Ah, esta será a melhor noite de todas! Saúde, meu amigo!
De todos os lugares que visitamos no Egito, este tem sido o meu favorito.
Acho que quem nos acompanha há tempos sabe o quanto amamos a água, e eu não sabia o quanto precisava disso, mas simplesmente adorei. Adorei muito!
Para mim, foi a melhor experiência de viagem que já tive. Primeiro, porque amo golfinhos.
A forma como eles agiam de maneira brincalhona tão perto de nós, bem na nossa frente, foi inacreditável. E pareciam conversar o tempo todo entre si.
Se você está se perguntando o que é isso na minha mão, foi um arranhão que consegui ao subir a escada da lancha. Foi uma aventura!
Passamos cerca de três horas lá.

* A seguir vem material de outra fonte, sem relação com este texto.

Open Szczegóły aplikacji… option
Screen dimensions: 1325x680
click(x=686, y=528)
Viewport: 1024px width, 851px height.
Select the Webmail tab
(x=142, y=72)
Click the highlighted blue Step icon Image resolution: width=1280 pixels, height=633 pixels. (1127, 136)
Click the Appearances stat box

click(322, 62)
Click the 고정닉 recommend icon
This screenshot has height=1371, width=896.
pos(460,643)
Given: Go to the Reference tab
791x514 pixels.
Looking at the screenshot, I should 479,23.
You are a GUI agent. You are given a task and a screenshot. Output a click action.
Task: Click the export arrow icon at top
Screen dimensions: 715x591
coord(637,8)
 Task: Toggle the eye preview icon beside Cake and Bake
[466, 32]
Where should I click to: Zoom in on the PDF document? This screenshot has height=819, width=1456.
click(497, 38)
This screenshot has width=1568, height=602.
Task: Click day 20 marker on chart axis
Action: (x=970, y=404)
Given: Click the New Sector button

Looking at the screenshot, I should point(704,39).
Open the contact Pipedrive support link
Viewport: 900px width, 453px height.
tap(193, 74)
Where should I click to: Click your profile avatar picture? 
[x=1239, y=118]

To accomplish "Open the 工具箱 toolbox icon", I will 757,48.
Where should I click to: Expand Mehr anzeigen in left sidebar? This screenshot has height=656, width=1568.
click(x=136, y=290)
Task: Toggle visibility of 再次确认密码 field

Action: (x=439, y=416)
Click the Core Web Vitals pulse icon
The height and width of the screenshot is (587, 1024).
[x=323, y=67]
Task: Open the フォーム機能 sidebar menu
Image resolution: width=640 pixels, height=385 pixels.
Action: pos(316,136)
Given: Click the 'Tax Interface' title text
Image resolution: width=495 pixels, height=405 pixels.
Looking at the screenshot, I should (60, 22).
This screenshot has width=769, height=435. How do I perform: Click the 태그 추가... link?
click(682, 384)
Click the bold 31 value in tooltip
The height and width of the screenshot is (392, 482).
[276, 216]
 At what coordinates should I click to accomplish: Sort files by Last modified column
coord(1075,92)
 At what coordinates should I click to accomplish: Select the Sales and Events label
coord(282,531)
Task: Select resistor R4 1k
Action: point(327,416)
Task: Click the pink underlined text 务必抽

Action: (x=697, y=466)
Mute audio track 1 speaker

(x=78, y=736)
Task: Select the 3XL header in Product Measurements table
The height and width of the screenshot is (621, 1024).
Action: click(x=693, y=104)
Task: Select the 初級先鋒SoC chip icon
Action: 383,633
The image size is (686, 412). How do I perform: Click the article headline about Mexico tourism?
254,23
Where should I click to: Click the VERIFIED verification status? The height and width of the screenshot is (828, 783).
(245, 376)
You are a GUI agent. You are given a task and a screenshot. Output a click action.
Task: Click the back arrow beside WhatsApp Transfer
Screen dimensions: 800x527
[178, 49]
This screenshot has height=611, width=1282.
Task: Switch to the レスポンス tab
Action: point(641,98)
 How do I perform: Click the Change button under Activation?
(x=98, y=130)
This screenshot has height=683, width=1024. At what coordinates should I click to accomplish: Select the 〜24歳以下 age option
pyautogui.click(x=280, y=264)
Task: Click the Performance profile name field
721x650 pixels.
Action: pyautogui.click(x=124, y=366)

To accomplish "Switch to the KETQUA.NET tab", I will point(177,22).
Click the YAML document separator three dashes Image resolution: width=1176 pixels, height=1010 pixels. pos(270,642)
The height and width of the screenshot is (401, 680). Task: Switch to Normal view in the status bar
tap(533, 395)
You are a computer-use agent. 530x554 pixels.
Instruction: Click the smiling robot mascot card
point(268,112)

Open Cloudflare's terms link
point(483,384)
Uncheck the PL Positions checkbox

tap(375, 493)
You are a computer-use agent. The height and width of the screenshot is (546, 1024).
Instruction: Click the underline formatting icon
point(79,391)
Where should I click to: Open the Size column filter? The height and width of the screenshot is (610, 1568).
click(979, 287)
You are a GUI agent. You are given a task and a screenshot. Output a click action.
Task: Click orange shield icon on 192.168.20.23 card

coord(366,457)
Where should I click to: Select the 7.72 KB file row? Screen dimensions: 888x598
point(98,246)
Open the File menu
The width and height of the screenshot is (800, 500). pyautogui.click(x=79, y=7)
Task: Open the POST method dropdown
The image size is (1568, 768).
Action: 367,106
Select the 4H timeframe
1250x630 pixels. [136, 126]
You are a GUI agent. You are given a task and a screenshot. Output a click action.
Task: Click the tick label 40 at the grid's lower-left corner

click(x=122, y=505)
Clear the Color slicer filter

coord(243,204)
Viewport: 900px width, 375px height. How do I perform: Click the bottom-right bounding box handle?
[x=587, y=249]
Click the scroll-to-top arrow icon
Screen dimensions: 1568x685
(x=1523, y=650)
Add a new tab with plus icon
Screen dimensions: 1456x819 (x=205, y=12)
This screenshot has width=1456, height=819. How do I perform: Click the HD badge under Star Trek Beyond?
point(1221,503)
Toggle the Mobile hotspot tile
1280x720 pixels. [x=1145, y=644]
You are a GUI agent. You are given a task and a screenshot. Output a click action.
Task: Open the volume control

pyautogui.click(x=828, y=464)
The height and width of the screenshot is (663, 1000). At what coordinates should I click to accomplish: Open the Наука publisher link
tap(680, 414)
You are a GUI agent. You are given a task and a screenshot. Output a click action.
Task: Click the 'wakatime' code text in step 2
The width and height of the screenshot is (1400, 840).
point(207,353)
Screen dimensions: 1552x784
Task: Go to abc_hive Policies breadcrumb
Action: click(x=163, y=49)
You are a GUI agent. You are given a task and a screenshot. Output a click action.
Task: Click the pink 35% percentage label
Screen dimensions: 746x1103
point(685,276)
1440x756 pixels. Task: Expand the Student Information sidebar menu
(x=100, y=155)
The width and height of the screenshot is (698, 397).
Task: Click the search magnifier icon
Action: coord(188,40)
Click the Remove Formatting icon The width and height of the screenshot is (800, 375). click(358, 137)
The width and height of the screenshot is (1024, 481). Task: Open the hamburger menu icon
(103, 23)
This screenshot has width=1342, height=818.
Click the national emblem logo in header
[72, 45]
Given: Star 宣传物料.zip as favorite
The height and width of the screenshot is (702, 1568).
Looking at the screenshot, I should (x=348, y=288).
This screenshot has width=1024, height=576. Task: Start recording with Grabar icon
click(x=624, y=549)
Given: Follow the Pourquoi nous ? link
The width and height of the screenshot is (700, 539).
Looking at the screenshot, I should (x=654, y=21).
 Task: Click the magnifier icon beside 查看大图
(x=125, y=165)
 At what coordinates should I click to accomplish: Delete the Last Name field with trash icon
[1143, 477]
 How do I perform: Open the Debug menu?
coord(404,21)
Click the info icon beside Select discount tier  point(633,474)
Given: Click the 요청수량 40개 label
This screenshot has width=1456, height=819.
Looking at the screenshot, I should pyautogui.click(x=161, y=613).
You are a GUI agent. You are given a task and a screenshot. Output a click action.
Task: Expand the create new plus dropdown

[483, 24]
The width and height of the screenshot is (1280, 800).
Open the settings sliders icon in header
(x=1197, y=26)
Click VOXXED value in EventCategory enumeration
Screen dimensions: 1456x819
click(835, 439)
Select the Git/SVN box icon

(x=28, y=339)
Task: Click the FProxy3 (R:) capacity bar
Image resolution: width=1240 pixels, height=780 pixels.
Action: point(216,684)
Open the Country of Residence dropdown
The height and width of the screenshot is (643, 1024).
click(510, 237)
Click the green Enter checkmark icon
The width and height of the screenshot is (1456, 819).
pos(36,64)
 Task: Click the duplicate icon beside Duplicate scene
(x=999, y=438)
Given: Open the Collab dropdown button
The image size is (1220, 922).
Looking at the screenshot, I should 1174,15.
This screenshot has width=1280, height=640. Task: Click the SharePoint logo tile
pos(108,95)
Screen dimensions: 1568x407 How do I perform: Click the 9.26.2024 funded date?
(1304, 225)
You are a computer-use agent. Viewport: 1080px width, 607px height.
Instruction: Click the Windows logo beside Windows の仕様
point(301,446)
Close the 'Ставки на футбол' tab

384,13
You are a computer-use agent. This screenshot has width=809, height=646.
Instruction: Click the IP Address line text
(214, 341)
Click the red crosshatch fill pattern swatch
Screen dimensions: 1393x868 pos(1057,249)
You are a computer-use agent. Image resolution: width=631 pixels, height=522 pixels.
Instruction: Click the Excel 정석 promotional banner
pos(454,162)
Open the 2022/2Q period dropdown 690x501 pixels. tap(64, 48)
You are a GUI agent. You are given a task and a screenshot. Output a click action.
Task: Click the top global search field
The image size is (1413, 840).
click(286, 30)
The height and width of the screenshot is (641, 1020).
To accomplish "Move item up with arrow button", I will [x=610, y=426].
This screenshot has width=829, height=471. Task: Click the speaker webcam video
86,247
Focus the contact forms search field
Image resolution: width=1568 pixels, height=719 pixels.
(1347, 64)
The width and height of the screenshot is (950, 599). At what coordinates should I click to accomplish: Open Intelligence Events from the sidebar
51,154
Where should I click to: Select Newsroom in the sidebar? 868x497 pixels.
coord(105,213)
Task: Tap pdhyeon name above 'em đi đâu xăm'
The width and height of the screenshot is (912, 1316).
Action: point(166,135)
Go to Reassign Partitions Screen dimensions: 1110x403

É uma daquelas coisas que nunca vou esquecer, e eu gostaria de poder fazer de novo amanhã, e depois, e depois.
Meu companheiro explorou o recife da casa ontem, eu não tive a oportunidade. Mas estou animado para ir hoje.
É nossa última noite aqui, então preciso aproveitar! Estamos correndo contra o tempo! Adeus!
Logo atrás de mim está o café onde todos vão à noite, logo após o mergulho. É o ponto de encontro tranquilo.
Eles têm assentos confortáveis, cadeiras para todo o grupo relaxar, e é muito divertido ver todo mundo aqui.
Contei ao meu companheiro, que filmava, sobre o que tinha acabado de ver: “Eu vi uma arraia-manta!” Ele ficou feliz: “Que bom que você conseguiu ir!”
Sim, estou muito feliz que um de nós tenha visto. Talvez até tenha conseguido filmar.
A primeira coisa que pensei foi “manta”, mas na verdade era uma arraia-águia.
Não estou brincando, vou pedir ao meu companheiro para mostrar uma foto do Google, porque a cauda era a mais longa que já vi. Fiquei quase assustado!
Tristemente, é nossa última noite aqui no Red Sea Diving Safari. Acho que este lugar estará no meu top 10 do Egito depois desta experiência.
Mas depois disso, vocês nos verão na Jordânia. Esperamos que este relato inspire sua próxima aventura!